The exchange was initiated by Lauren Gutstein ’06, currently teaching English at the Kazakh school. “Lauren was home for a visit, came to meet with our students and gave them cards that her kids made,” said Jennifer Walrod, director of global education. “Our kids, in turn, sent back many cards with her for their buddies. Email exchanges followed.
“We use ePals (a secure emailing site), and I have found that some kids are emailing each other [at least once a week],” Walrod said.
Students noted they don’t really know a lot about this region and commented that Kazakh kids look very similar to Harker kids.

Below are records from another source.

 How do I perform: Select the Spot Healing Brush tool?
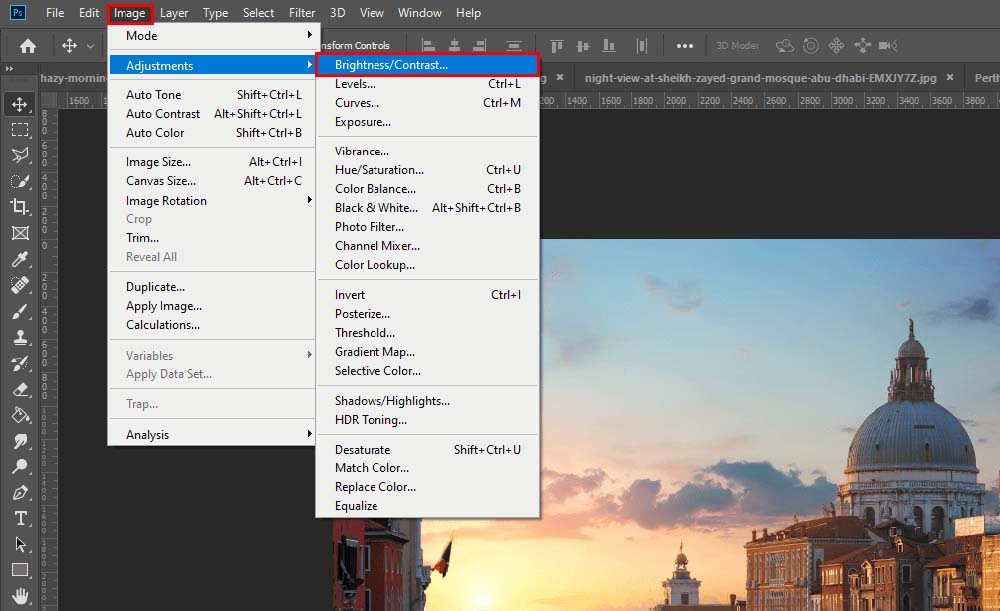point(21,285)
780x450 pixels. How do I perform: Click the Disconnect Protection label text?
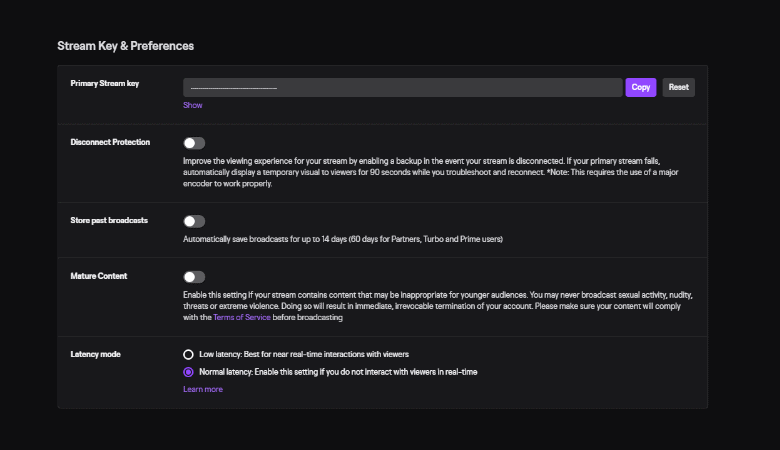(x=110, y=142)
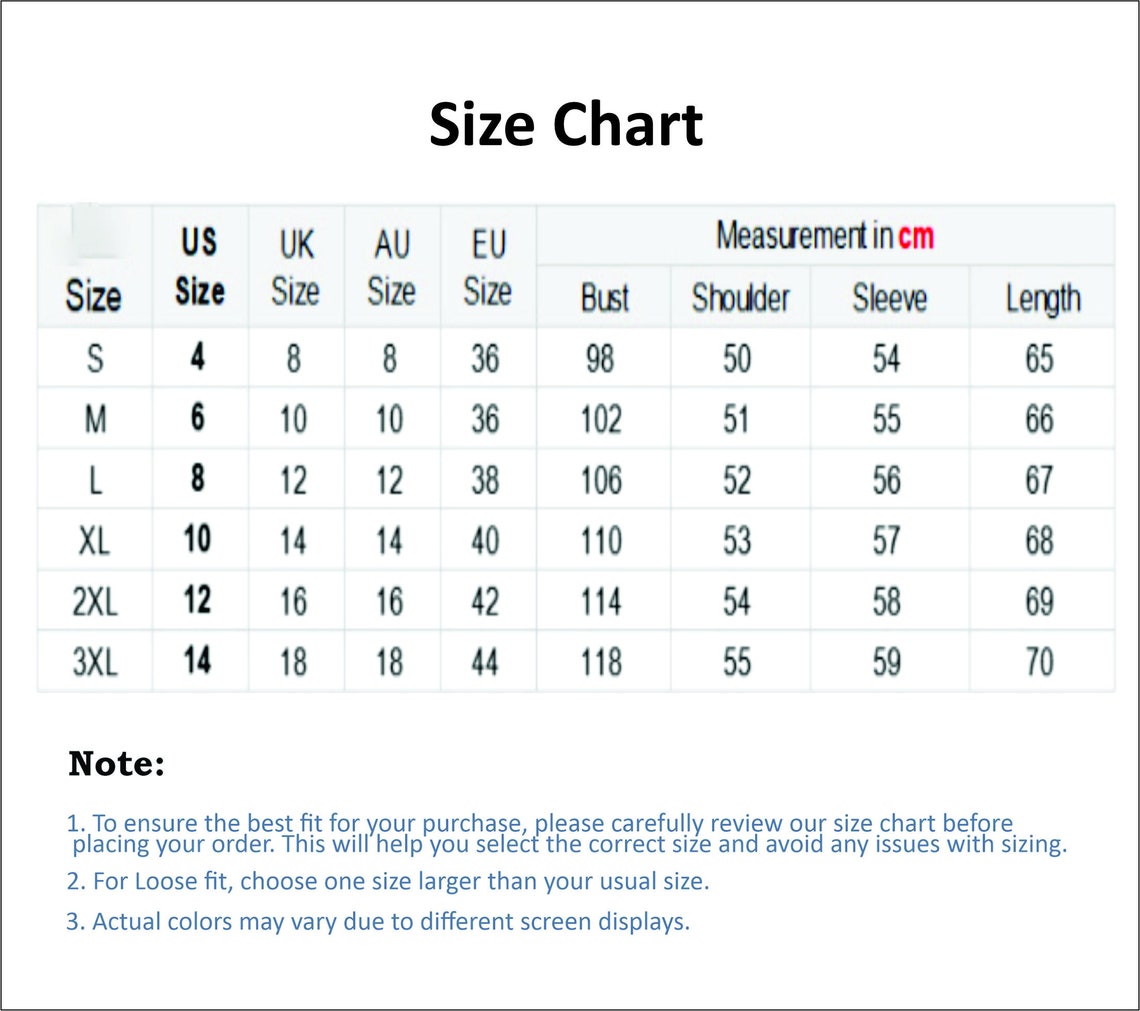Click the Measurement in cm header

pos(825,236)
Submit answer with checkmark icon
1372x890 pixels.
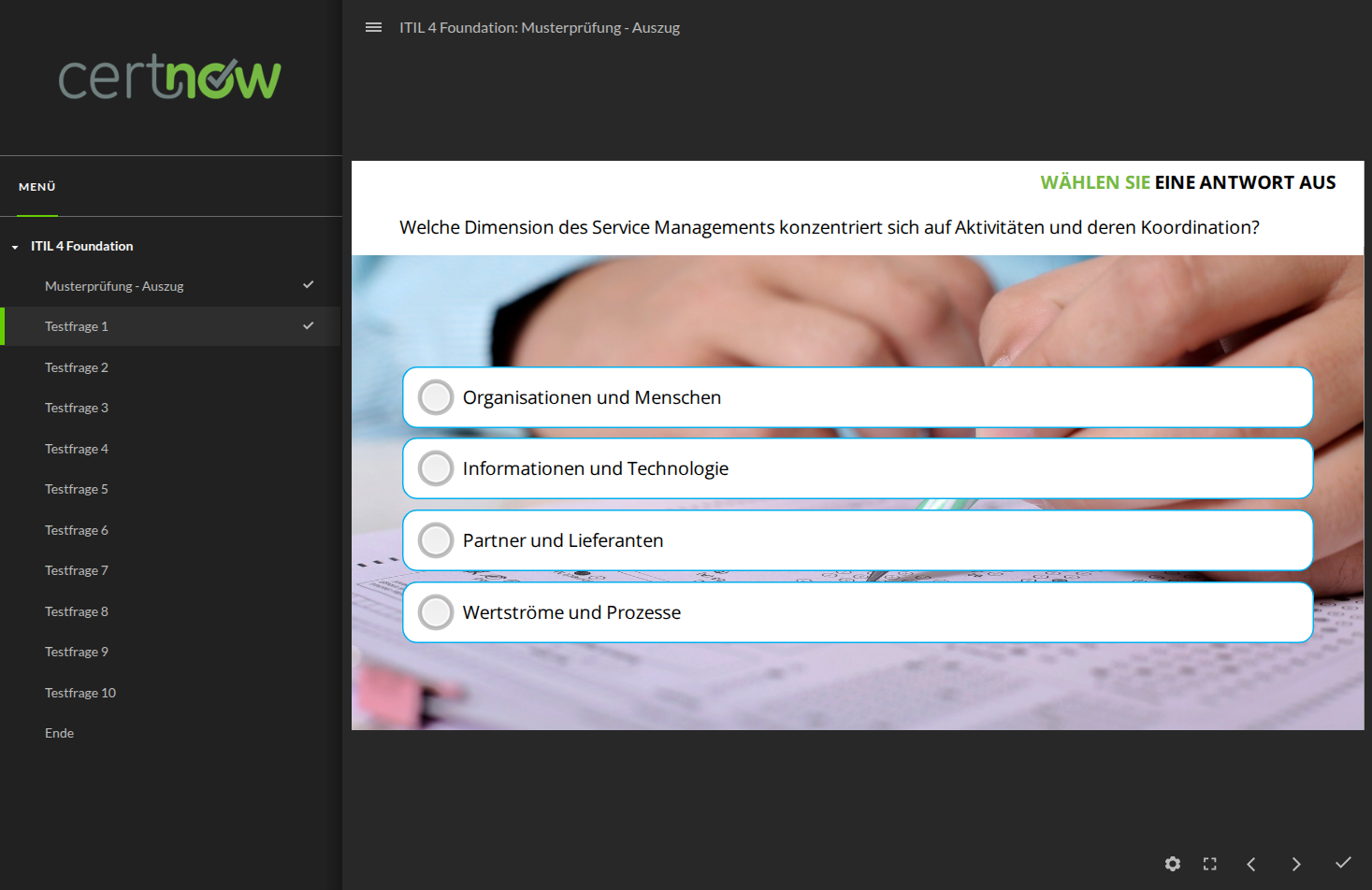pos(1343,863)
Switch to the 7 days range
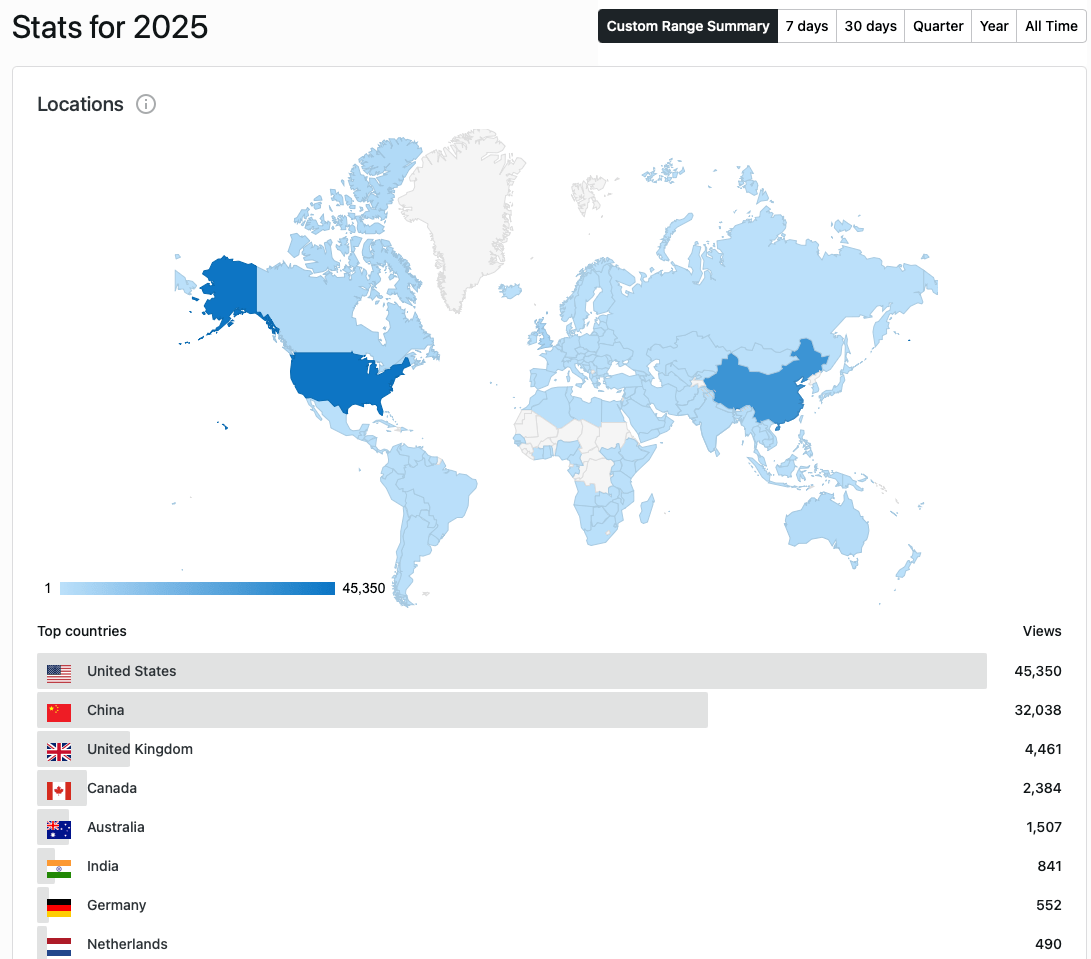This screenshot has height=959, width=1091. [x=806, y=26]
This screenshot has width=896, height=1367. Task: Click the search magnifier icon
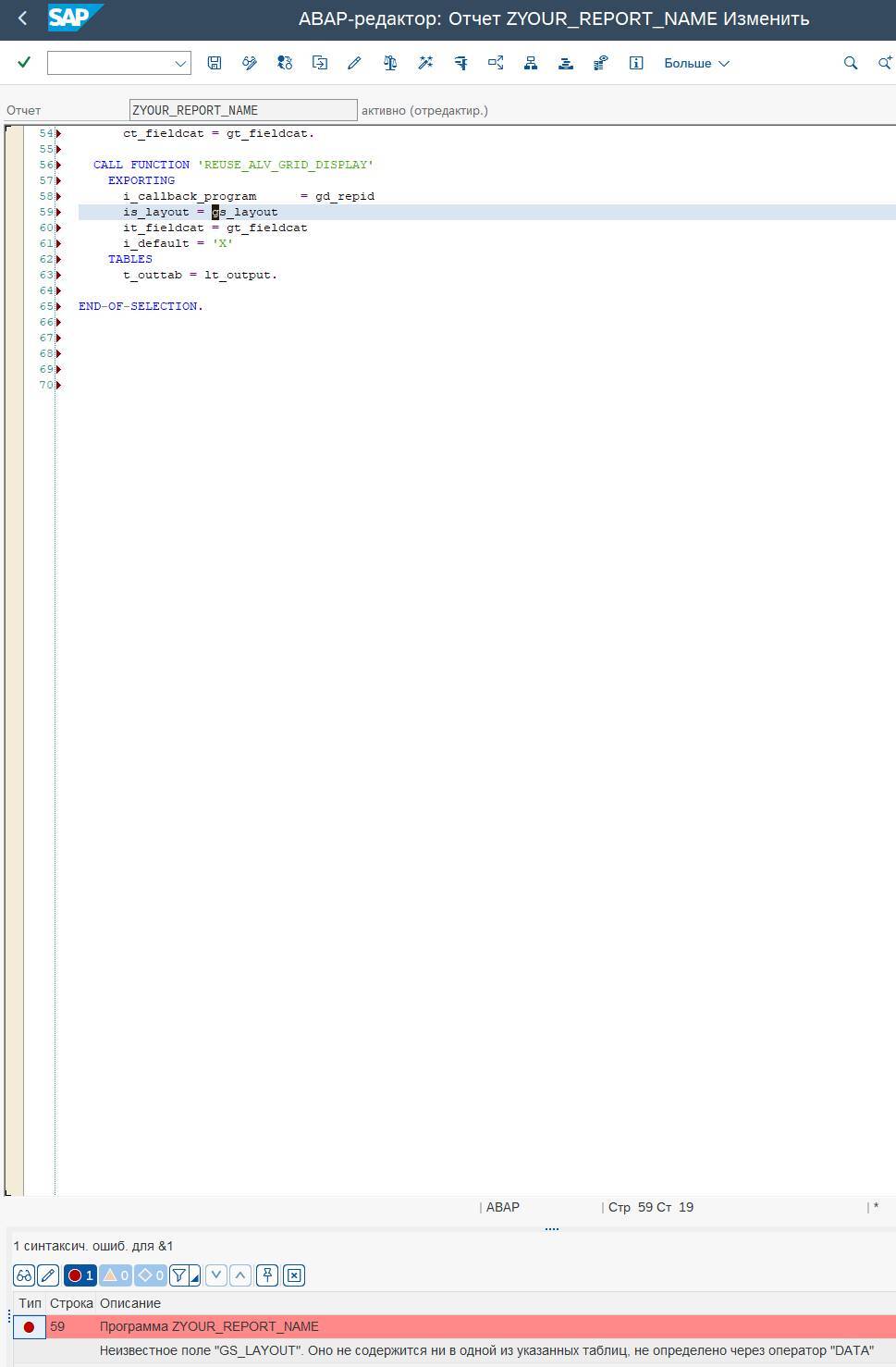(x=850, y=63)
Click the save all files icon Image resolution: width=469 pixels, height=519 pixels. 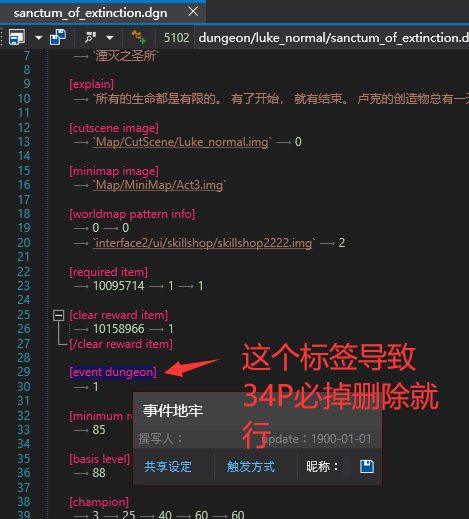[x=58, y=37]
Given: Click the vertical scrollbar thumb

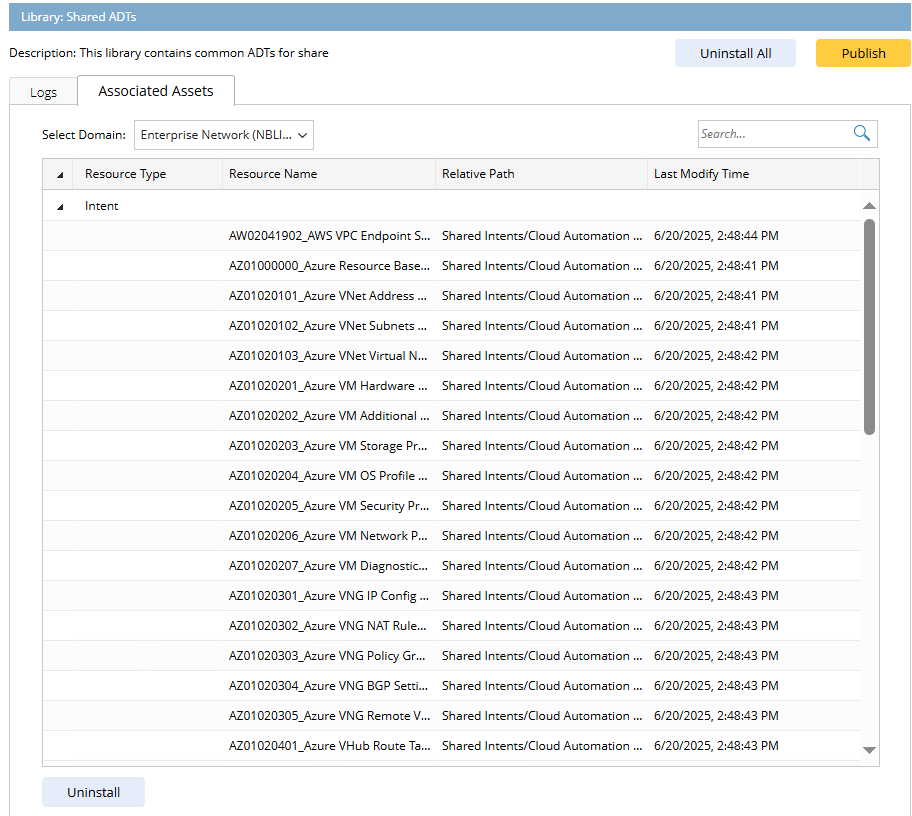Looking at the screenshot, I should (869, 326).

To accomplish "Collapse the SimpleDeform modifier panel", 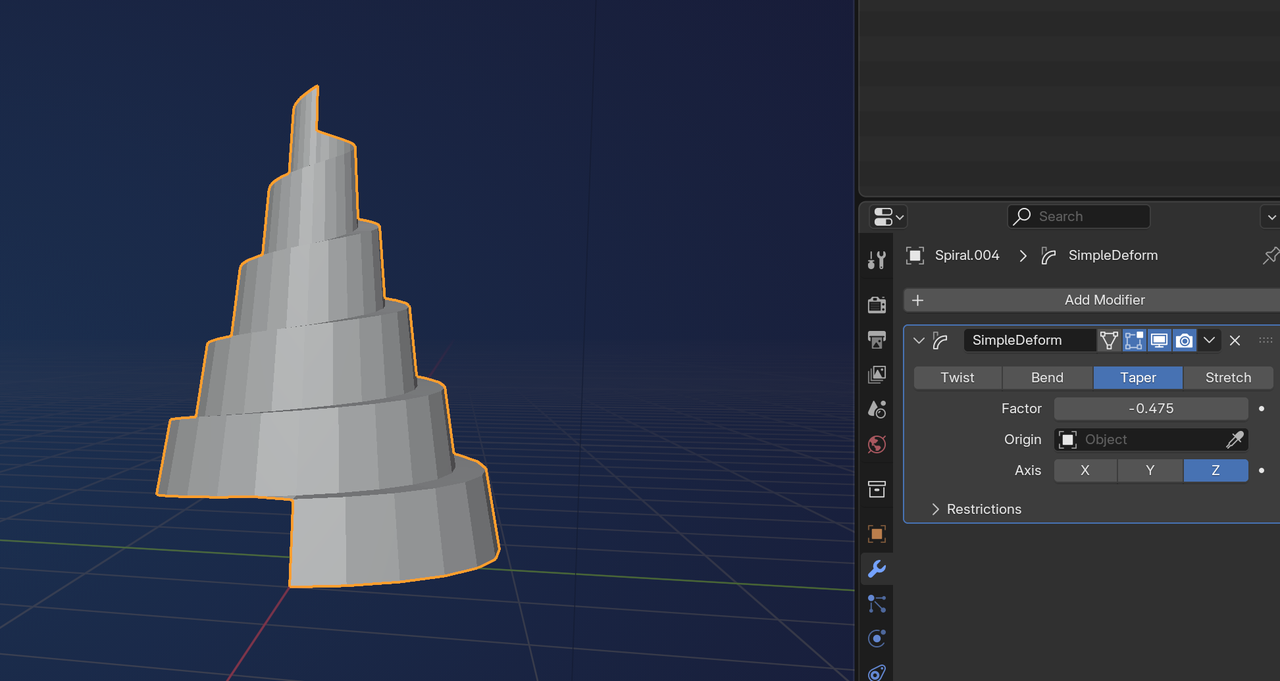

As Kazakhstan is sandwiched between Asia, the Middle East, Russia and Europe, Kazakh kids have a variety of ethnic makeups.
Gutstein also noted parallels between the two schools. “These schools are for high-achieving students and they are somewhat experimental,” she said. Nazarbayev is working with many international groups, the University of Pennsylvania, Johns Hopkins University, University College London and others, to bring new ideas to what is still a very Soviet system of education.
“Math and science competitions and olympiads are a big deal,” said Gutstein, “and most students have extra classes after school and on Saturdays. National dance and music (like the dombra, a national instrument) are also common extracurriculars. My fellow foreign teachers and I are trying to add to this with activities like creative writing, choir, book club and various drama clubs.”
Walrod hopes the exchange will continue in subsequent years, and was pleased with an inaugural video conference in early February, when the students were able to interact face to face for the first time. It was initiated by the Kazakh students as part of their English Week activities. The students participated in a question and answer session, as well as a fun show-and-tell about current trends, fashions, games and talents, and the conference concluded with an exchange of Russian and Kazakh idioms and slang.